M_ABC(List, transpose = TRUE, distmeasure = c("tanimoto", "tanimoto"),
  weighting = c(FALSE, FALSE), stat = "var", normalize = c(FALSE, FALSE),
  method = c(NULL, NULL), gr = c(), bag = TRUE, numsim = 1000,
  numvar = c(100, 100), linkage = c("flexible", "flexible"),
  alpha = 0.625, NC = NULL, NC2 = NULL, mds = FALSE)

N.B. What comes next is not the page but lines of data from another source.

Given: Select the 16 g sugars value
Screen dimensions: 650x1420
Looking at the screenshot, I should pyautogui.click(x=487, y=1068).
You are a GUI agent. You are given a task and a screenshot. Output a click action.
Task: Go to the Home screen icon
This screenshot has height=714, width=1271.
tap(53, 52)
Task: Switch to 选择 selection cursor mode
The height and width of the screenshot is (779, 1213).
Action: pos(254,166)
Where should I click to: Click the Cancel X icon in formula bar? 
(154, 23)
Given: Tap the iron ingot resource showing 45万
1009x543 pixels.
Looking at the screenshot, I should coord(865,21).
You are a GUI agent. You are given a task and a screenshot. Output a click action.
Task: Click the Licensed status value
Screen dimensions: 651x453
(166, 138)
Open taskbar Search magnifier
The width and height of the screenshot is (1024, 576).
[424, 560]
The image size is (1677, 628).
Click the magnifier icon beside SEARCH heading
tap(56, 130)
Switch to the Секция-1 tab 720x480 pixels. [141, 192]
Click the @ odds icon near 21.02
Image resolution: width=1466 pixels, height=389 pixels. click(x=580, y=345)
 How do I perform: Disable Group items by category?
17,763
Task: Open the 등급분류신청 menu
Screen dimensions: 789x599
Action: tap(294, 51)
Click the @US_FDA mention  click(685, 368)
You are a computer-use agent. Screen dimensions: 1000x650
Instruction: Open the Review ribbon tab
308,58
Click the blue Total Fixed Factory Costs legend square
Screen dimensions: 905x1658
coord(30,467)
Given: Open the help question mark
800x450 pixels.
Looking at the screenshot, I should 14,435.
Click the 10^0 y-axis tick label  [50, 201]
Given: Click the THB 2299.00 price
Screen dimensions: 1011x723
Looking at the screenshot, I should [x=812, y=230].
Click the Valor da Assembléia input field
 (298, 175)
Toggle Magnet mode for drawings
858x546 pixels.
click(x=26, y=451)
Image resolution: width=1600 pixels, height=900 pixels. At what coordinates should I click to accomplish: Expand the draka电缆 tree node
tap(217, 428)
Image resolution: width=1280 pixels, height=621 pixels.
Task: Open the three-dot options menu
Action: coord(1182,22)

`List`	A list of data matrices. It is assumed the rows are corresponding with the objects.
`transpose`	Logical, whether the data should be transposed to have the ABC orginal format of rows being the variables and columns the samples. Defaults to TRUE.
`distmeasure`	A vector of the distance measures to be used on each data matrix. Should be one of "tanimoto", "euclidean", "jaccard", "hamming". Defaults to c("tanimoto","tanimoto").
`weighting`	Logical value indicating whether the rows should be weighted in the resampling. Default is c(FALSE,FALSE) for two data sets.
`stat`	The statistic to be used in weighing the rows. Currently the F-statistic, Coefficient of Variation, Double Bump statistic, and Variance are allowed. The corresponding inputs for these should be "F", "cv", "db", and "var".If the rows are to be weighed equally, any other string will do.
`normalize`	Logical. Indicates whether to normalize the distance matrices or not, default is FALSE. This is recommended if different distance types are used. More details on normalization in `Normalization`
`method`	A method of normalization. Should be one of "Quantile","Fisher-Yates", "standardize","Range" or any of the first letters of these names. Default is c(NULL,NULL) for two data sets.
`gr`	A prespecified grouping of the samples to be used in calculating the F-statistic if stat="F".
`bag`	Logical, indicating whether the columns should be bagged in each iteration. Defaults to TRUE.
`numsim`	The number of iterations to be used in the ABC Algorithm. Defaults to 1000.
`numvar`	The number of featurus to be used at each iteration to calculate the temporary clusters in the ABC Algorithm. Default is c(100,100) for two data sets.
`linkage`	Choice of inter group dissimilarity (character) for each data set. Defaults to c("flexible", "flexible") for two data sets.
`alpha`	The parameter alpha to be used in the "flexible" linkage of the agnes function. Defaults to 0.625 and is only used if the linkage is set to "flexible"
`NC`	Expected number of clusters in the data; passed to Wards Method in each iteration.
`NC2`	Expected number of clusters in the data; passed to Wards Method in the final calculation of the clusters. By default set to NC. If NC2="syl", a silhouette will be used to determine the most likely number of clusters.
`mds`	Logical, indicating whether the dissimilarities calculated in the ABC Algorithm should be plotted using Multi Dimensional Scaling. Defaults to FALSE

The returned value is a list of two elements:

`DistM`	The resulting distance matrix matrix
`Clust`	The resulting clustering

The value has class 'Ensemble'.

\insertRef

Amaratunga2008IntClust

data(fingerprintMat)
data(targetMat)
L=list(fingerprintMat,targetMat)

MCF7_MABC=M_ABC(List=L,transpose=TRUE,distmeasure=c("tanimoto", "tanimoto"),
weighting=c(FALSE,FALSE),stat="var",normalize=c(FALSE,FALSE),method=c(NULL,NULL),
gr=c(),bag=TRUE, numsim=1000,numvar=c(100,100),linkage=c("flexible","flexible"),
alpha=0.625,NC=7, NC2=NULL, mds=FALSE)